Litigants in criminal matters and parties to divorce both have a right to hearings in either of Canada’s official languages. It’s only fair that people should have the right to declare bankruptcy – or faillite – in the language of their choice as well, says the CBA’s French-Speaking Common Law Members Section.
In a letter to the federal Justice Minister (available in French only), the Section states that over the past 20 years various groups have made submissions to government recommending that bankruptcy hearings be able to proceed in either official language across the country, establishing a consensus on the importance of the matter.
It also notes that the government established this guarantee in Criminal Code proceedings and, more recently, in the Divorce Act. These, like the Bankruptcy and Insolvency Act, are federal laws adjudicated at the provincial and territorial levels.
Now is a particularly good time for the government to extend the same types of guarantees to bankruptcy and insolvency matters.
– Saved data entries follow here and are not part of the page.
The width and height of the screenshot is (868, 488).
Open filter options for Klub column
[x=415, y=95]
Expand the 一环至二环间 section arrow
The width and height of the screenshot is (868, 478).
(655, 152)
[TRANSLATION] “(S)uch new guarantees would be clearly relevant and advantageous for litigants in a difficult and uncertain economic context where a growing number of individuals and small and medium-sized businesses are turning to the courts to restructure their debt or even declare bankruptcy.”
The Section notes that provinces and territories already have the necessary infrastructure to provide access to justice in criminal matters. Moreover, the government has set aside new funding to provide the same linguistic access in family matters.
[TRANSLATION] “(W)e call on you to develop and enact legislative safeguards to ensure judicial bilingualism in bankruptcy and insolvency matters on a pan-Canadian basis,” the Section writes. “Such guarantees would greatly contribute to the standardization of the use of French in judicial institutions throughout the country.”